WER DEN VERSTAND BENUTZT, VERWEHRT SICH GEGEN HOHLE FLOSKELN

Denkanstöße zum Bauprojekt der Hochgeschwindigkeitsbahntrasse

TAV (= Treno ad Alta Velocità) Turin-Lyon

Floskel Nr.1

OHNE DIE GEPLANTE ZUGLINIE TURIN-LYON WÄRE PIEMONT VON EUROPA ISOLIERT.

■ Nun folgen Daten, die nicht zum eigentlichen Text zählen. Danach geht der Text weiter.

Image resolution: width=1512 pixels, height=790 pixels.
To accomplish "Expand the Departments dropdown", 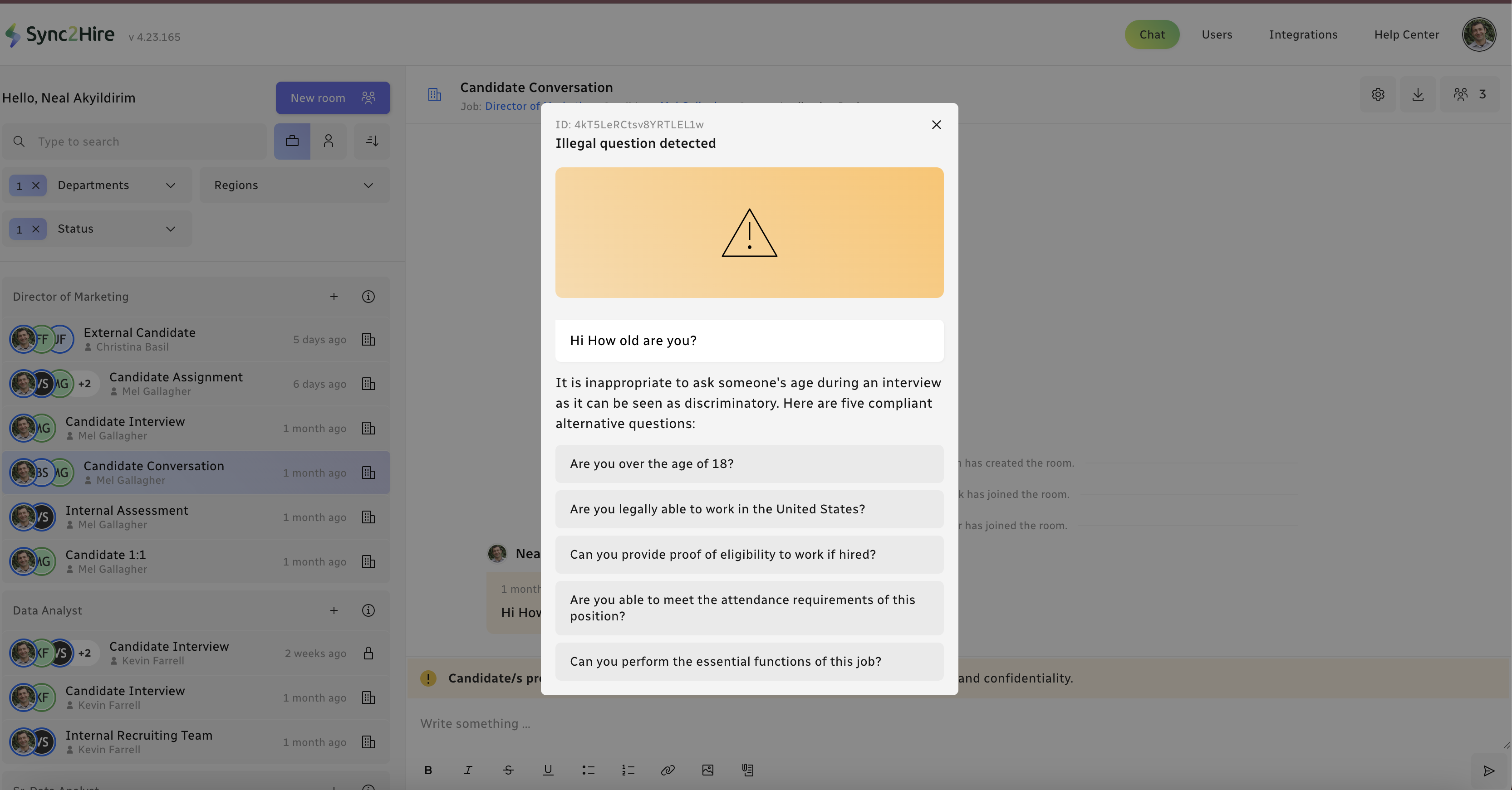I will coord(170,186).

In Wirklichkeit ist das Piemont gerade durch das Susatal ausreichend an Europa angeschlossen. In diesem Tal gibt es bereits zwei Bundesstraßen, eine Autobahn und eine zweigleisige Zuglinie für den Personen- und Güterverkehr. Es besteht sogar die Möglichkeit, die LKWs auf Züge zu verladen. Dies alles sind Verbindungslinien mit Frankreich, die über die Alpenpässe des Monginevro und des Moncenisio und durch die zwei Frejus-Tunnel (einen für den Bahnverkehr und einen für den Kraftverkehr) führen. Das Ganze durchläuft eine enge Talebene, die im Durchschnitt 1,5 km schmal ist! Gerade noch Platz genug für einen Fluss, die Dora Riparia, die hin und wieder über die Ufer tritt…

Floskel Nr.2

DIE BESTEHENDEN BAHNVERBINDUNGEN SIND RANDVOLL AUSGELASTET.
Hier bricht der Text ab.